> [Vorliegender Auszug]:
Er war 21 Jahre alt und wollte nur malen. Der Dichter Theodor Däubler hatte ihn gerade entdeckt und seinen neuartigen Strich gewürdigt. Für diesen einzigartigen Stil gibt es kein Vorbild, schreibt Paul Westheim, Herausgeber des einflussreichen Kunstblatts wenig später, hier werde Neues geschaffen: »Dieser messerscharfe, glasfederharte, nicht an–, nicht abschwellende, wie mit dem Apachenmesser geritzte Strich ist da ohne alle andere Kunst. Er ist da als Stil George Grosz.« Einen Namen gab es für diesen einzigartigen Stil aber erst einmal noch nicht.

Seit Anfang 1912 lebte und studierte Georges Grosz nun schon in Berlin und er wusste ganz genau, was er wollte, Maler werden. Noch viel mehr wusste er aber, was er um keinen Preis der Welt wollte: Soldat werden, in den Krieg ziehen und sich im Namen von Kaiser und Vaterland erschießen lassen. Flucht oder Verweigerung kamen nicht infrage, so wurde Grosz einfach krank. Sein Hass wuchs mit der Zeit weiter: auf den Krieg, auf diejenigen, die ihn angezettelt hatten und auf die Spießer, die mitmarschierten. Zwölf Jahre später, 1926, wird er sie malen, diese »Stützen der Gesellschaft«.

> [Aufgaben]:
**1.** Fasse den Text über George Grosz in zwei Sätzen zusammen.
**2.** Führe den Text über George Grosz im Anschluss an seinen letzten Satz weiter.

> [Extrahierte Zeilen]:
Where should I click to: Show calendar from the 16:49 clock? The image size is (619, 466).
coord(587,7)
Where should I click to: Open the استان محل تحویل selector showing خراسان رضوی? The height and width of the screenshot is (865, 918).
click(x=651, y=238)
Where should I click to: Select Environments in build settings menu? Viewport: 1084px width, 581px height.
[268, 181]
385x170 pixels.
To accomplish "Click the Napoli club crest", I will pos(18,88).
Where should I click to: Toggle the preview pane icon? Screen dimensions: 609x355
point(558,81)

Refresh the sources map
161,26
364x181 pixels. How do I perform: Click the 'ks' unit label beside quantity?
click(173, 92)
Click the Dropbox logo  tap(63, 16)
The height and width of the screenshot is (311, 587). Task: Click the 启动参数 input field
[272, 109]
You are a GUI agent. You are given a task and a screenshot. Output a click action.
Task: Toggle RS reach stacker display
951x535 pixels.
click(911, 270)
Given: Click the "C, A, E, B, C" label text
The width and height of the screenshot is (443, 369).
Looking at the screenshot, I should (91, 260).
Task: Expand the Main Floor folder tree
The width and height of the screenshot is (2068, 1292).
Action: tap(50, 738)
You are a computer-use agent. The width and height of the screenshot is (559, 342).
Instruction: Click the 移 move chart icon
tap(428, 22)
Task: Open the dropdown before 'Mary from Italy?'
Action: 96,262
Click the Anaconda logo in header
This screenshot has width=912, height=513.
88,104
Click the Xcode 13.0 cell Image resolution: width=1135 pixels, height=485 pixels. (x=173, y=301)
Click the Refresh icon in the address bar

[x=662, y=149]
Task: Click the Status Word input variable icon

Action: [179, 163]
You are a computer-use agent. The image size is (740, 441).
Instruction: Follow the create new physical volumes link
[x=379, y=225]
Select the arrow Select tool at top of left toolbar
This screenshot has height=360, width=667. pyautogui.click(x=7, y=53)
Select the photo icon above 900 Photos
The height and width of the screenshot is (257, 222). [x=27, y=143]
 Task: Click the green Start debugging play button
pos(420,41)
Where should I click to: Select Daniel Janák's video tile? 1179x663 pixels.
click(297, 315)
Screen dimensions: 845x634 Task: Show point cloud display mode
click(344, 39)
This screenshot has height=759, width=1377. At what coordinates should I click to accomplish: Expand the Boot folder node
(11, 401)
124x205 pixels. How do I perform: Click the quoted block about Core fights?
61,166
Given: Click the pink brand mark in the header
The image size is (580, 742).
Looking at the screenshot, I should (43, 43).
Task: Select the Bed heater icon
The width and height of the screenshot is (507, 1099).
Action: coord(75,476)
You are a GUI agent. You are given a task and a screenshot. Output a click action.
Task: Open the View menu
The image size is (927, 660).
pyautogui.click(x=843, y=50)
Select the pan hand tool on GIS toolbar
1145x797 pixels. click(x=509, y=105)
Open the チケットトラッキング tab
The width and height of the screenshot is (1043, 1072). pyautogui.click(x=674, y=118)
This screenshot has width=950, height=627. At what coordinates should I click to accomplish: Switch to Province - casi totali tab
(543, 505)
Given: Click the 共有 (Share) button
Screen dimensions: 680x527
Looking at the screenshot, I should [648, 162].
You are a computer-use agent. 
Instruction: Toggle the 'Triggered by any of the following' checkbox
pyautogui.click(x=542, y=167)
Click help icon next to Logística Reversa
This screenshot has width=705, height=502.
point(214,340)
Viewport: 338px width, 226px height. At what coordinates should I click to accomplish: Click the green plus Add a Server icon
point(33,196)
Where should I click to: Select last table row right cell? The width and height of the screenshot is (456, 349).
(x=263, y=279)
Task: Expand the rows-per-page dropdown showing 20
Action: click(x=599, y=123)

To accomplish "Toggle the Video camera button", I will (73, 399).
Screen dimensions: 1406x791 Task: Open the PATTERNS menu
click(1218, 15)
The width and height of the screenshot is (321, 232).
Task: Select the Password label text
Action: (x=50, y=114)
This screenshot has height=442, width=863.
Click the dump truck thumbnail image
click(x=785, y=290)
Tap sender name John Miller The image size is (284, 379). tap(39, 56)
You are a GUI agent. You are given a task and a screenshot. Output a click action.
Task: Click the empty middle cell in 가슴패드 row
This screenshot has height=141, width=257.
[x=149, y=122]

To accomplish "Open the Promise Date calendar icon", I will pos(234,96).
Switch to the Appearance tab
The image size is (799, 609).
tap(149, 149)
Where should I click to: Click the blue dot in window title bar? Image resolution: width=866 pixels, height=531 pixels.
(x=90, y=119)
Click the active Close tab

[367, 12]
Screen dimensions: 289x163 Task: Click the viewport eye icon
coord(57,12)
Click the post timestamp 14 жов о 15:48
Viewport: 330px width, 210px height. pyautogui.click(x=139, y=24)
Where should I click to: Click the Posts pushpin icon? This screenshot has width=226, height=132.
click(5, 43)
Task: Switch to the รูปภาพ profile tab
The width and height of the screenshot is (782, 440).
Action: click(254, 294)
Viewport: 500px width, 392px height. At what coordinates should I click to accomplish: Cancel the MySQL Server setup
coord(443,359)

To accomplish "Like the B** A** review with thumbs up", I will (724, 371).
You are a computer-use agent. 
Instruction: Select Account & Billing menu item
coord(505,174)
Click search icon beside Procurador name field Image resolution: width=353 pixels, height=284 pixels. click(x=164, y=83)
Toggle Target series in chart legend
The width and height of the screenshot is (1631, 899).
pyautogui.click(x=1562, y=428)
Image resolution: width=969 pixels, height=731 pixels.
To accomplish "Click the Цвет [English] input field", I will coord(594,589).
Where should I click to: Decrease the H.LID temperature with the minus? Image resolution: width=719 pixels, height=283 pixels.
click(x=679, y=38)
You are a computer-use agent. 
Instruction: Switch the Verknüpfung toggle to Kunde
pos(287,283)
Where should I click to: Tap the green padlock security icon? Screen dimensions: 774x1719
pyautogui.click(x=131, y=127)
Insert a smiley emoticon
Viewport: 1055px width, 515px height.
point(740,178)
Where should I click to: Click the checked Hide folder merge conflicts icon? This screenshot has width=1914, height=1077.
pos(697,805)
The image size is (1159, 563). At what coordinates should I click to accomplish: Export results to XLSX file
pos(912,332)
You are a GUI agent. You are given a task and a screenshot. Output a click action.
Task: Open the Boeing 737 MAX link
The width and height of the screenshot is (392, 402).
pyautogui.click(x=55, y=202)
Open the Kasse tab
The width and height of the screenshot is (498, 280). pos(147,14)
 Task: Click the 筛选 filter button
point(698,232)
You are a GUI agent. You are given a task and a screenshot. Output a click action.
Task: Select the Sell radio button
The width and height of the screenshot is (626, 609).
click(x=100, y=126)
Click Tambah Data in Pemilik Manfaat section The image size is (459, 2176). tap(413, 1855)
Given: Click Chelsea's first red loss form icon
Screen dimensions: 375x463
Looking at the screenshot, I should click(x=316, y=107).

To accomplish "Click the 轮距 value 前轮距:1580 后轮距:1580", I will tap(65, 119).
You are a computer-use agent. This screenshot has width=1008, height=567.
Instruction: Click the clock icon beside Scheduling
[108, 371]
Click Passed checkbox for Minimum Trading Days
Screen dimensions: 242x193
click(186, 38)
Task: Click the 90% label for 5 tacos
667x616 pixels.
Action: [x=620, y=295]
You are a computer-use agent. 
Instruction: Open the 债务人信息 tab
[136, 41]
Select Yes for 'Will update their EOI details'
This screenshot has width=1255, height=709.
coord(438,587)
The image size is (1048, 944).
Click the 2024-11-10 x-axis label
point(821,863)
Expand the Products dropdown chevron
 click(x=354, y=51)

> [Ergebnisse]:
**1.** Mit 21 Jahren wurde Grosz vom Dichter Theodor Däubler entdeckt, und Paul Westheim, Herausgeber des Kunstblatts, beschrieb seinen messerscharfen Strich als neuen Stil ohne Vorbild. Seit Anfang 1912 lebte und studierte Grosz in Berlin, wollte Maler und auf keinen Fall Soldat werden und wurde deshalb krank; sein Hass auf den Krieg, auf dessen Anstifter und auf die mitmarschierenden Spießer wuchs, und 1926 malte er diese »Stützen der Gesellschaft«.

**2.**
George Grosz entzog sich dem Kriegsdienst so unauffällig wie nur möglich, aber die Briefe an seinen besten Freund, Studienkollegen und künftigen Schwager Otto Schmalhausen zeigen, was es ihn gekostet hat. Alles was passierte, musste glaubwürdig sein und vor allem in sich schlüssig. Bereits der erste Schritt war in dieser Hinsicht ein sehr kluger. Nach dem Attentat von Sarajevo am 28. Juni 1914 hatten sich die lokalen Kämpfe in wenigen Tagen zum Weltkrieg ausgeweitet. Am 13. November 1914 trat Georges Grosz als »Kriegsfreiwilliger« der Armee bei und kam damit der allgemeinen Wehrpflicht zuvor.

Vorläufig dienstunbrauchbar

Am 5. Januar 1915 wurde er mit einer schweren Stirnhöhlenvereiterung ins Regiments­lazarett verlegt. Erst im Mai konnte er operiert werden, am 11. Mai 1915 folgte die vorläufige Entlassung als »dienstunbrauchbar«.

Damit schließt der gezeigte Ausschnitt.